Data for this exercise:

——

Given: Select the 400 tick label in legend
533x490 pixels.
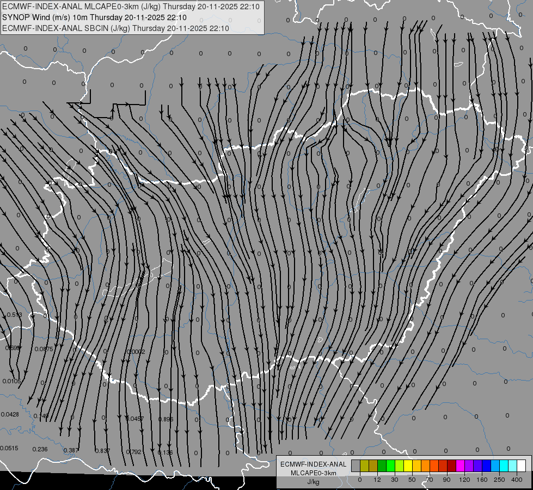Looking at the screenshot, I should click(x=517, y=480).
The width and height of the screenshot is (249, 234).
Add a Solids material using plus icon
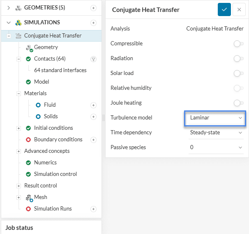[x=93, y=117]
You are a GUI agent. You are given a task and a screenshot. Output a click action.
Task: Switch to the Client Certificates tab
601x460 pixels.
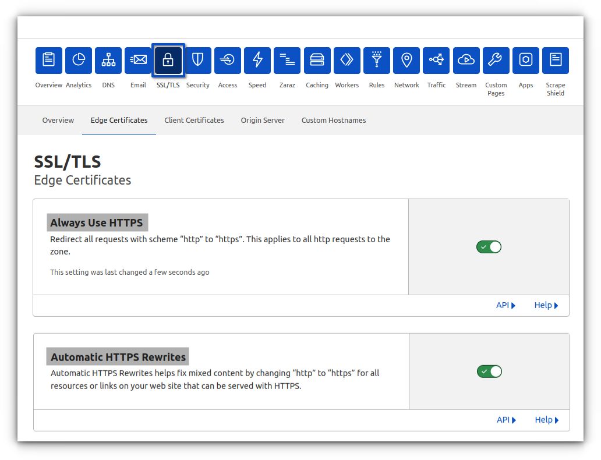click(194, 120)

——

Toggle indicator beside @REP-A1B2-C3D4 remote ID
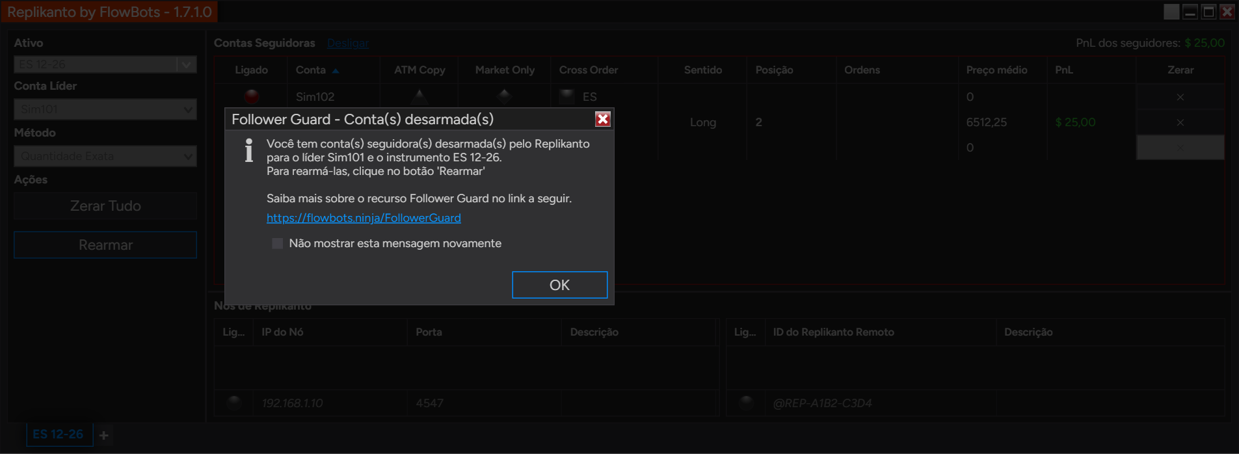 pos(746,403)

——

Work order: Write out word for word the lines above that run from the one with "The width and" to the one with "Task: Switch to the Client Certificates tab". Include both end lines; exclude the images.

Written solution:
The width and height of the screenshot is (249, 234).
Add a Solids material using plus icon
[x=93, y=117]
You are a GUI agent. You are given a task and a screenshot. Output a click action.
Task: Switch to the Client Certificates tab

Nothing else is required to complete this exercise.